Call to ration doctors

五月 14, 1999

Italian doctors have to wait an average of ten years before they find stable employment in the public or private health services because there is a massive surplus of medical school graduates, according to Aldo Pagni, president of the Italian federation of medical registers.

Professor Pagni has called for the quota of 8,000 new students in medical schools to be reduced to 4,200 to reach a balance between supply and demand by 2002.

Until a few years ago access to medical schools was completely open to any school-leaver, independently of their field of study in secondary school.

Only recently have attempts been made, not always successfully, to limit access to medicine, dentistry, veterinary science and architecture.

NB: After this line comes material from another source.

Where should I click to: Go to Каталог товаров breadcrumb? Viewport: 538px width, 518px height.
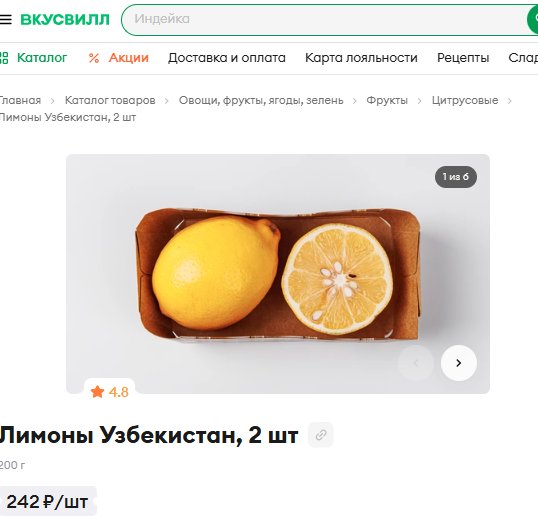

Italy now has about twice as many doctors as most other European countries and a public health system that is certainly no better than those in France, Germany or the United Kingdom.

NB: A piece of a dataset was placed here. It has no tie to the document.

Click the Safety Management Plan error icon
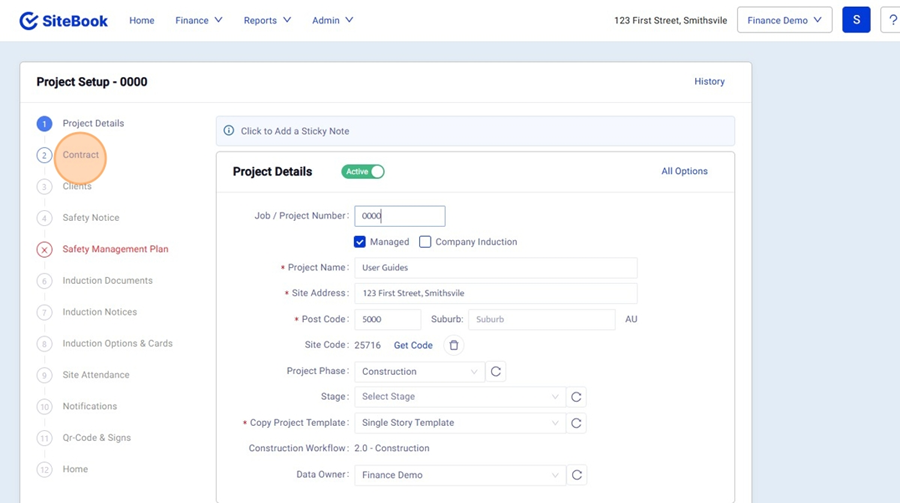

According to Professor Pagni, the glut of doctors means that on average they only find stable employment at the age of 39 and are thus unable to accumulate the payments necessary to have a pension. He pointed out that the training of each doctor costs the state the equivalent of Pounds 12,000 a year, plus the cost to the families that have to support them.

"Halving the number of medical students appears to be the only solution," he said.

This is not the first call for fewer medical students. Recently many students excluded from limited-access degree courses have successfully appealed the decision in court on the basis of a 1969 law that guarantees all school-leavers the choice of any university education.